Report how many lines of the data contain the string "computer". Add nothing.

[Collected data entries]

=== Section Start ===

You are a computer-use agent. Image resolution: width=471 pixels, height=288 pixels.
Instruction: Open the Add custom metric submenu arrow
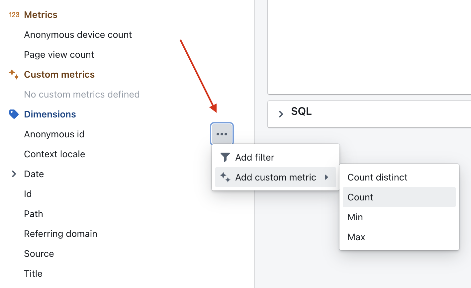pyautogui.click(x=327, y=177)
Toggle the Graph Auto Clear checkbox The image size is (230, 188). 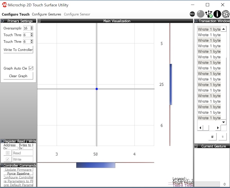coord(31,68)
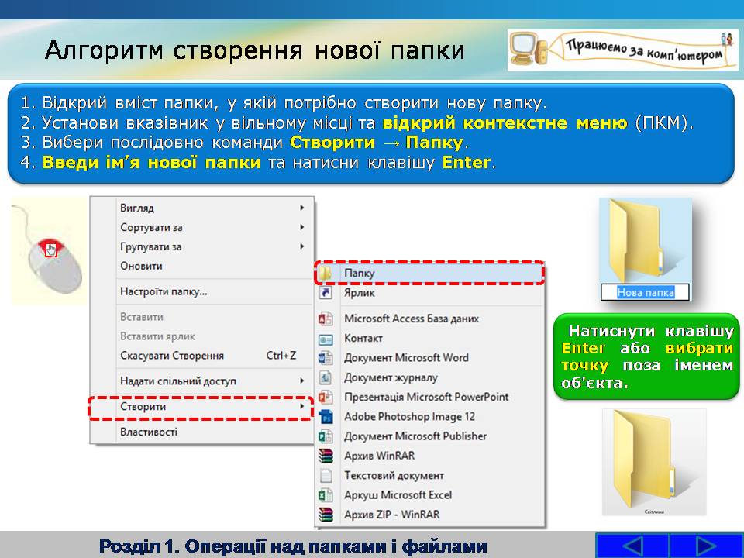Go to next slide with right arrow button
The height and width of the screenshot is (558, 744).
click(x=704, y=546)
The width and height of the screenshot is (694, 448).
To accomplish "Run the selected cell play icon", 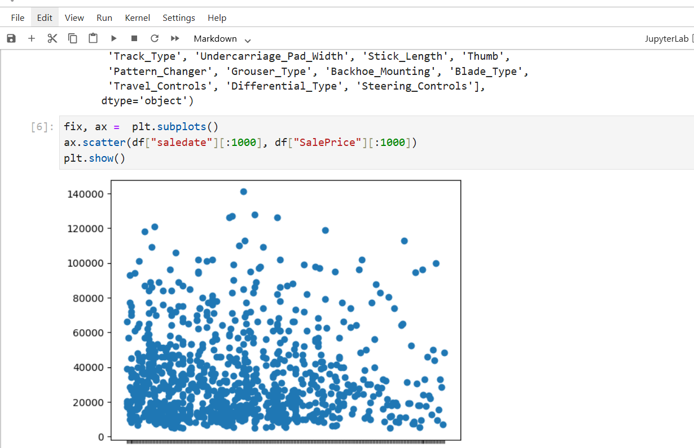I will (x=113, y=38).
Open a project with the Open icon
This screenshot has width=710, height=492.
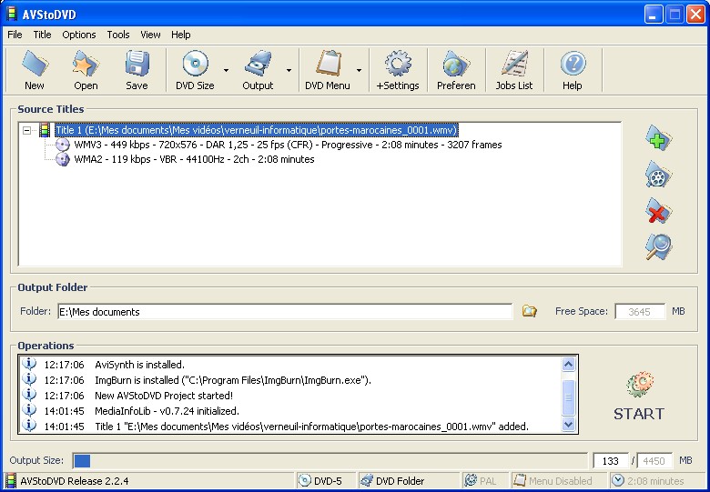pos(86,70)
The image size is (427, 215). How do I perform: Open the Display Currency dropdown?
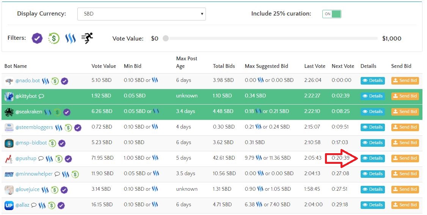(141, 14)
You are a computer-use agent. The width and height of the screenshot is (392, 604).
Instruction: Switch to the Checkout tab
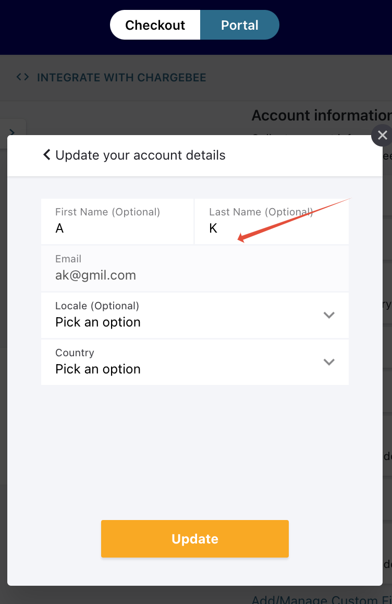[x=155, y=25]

=== Section End ===

#### [Written reply]
2